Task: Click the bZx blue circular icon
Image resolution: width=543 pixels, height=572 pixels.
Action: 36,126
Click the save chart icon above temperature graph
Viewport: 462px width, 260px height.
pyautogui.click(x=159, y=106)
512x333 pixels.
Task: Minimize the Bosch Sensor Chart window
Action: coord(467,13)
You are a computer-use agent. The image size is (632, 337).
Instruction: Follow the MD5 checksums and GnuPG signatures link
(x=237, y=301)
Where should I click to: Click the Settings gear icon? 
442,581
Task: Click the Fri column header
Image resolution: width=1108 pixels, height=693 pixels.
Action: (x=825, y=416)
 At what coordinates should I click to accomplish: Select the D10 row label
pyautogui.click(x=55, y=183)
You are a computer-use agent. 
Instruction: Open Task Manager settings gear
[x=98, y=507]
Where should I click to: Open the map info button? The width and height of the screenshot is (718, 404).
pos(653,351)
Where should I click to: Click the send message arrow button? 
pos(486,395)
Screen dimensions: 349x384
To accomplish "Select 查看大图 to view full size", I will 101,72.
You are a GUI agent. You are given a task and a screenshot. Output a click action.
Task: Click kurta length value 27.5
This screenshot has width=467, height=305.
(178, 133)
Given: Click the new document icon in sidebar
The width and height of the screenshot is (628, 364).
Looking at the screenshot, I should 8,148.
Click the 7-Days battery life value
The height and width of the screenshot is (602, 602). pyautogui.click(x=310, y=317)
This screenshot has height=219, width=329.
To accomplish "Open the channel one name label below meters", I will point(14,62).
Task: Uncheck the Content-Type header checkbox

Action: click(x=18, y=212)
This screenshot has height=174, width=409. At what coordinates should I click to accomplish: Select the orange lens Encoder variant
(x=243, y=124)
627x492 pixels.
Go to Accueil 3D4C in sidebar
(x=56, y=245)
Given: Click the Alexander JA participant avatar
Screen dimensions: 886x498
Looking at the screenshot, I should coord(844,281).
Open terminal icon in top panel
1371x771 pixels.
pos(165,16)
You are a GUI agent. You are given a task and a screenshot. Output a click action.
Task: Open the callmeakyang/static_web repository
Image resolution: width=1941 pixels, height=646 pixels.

==================================================

[Given exercise]: Please copy every line above word for word, in the same order.

[Exercise solution]:
Task: Click the bZx blue circular icon
Image resolution: width=543 pixels, height=572 pixels.
Action: 36,126
Click the save chart icon above temperature graph
Viewport: 462px width, 260px height.
pyautogui.click(x=159, y=106)
512x333 pixels.
Task: Minimize the Bosch Sensor Chart window
Action: coord(467,13)
You are a computer-use agent. The image size is (632, 337).
Instruction: Follow the MD5 checksums and GnuPG signatures link
(x=237, y=301)
Where should I click to: Click the Settings gear icon? 
442,581
Task: Click the Fri column header
Image resolution: width=1108 pixels, height=693 pixels.
Action: (x=825, y=416)
 At what coordinates should I click to accomplish: Select the D10 row label
pyautogui.click(x=55, y=183)
You are a computer-use agent. 
Instruction: Open Task Manager settings gear
[x=98, y=507]
Where should I click to: Open the map info button? The width and height of the screenshot is (718, 404).
pos(653,351)
Where should I click to: Click the send message arrow button? 
pos(486,395)
Screen dimensions: 349x384
To accomplish "Select 查看大图 to view full size", I will 101,72.
You are a GUI agent. You are given a task and a screenshot. Output a click action.
Task: Click kurta length value 27.5
This screenshot has width=467, height=305.
(178, 133)
Given: Click the new document icon in sidebar
The width and height of the screenshot is (628, 364).
Looking at the screenshot, I should 8,148.
Click the 7-Days battery life value
The height and width of the screenshot is (602, 602). pyautogui.click(x=310, y=317)
This screenshot has height=219, width=329.
To accomplish "Open the channel one name label below meters", I will point(14,62).
Task: Uncheck the Content-Type header checkbox

Action: click(x=18, y=212)
This screenshot has height=174, width=409. At what coordinates should I click to accomplish: Select the orange lens Encoder variant
(x=243, y=124)
627x492 pixels.
Go to Accueil 3D4C in sidebar
(x=56, y=245)
Given: Click the Alexander JA participant avatar
Screen dimensions: 886x498
Looking at the screenshot, I should coord(844,281).
Open terminal icon in top panel
1371x771 pixels.
pos(165,16)
You are a GUI agent. You are given a task and a screenshot. Output a click action.
Task: Open the callmeakyang/static_web repository
Image resolution: width=1941 pixels, height=646 pixels.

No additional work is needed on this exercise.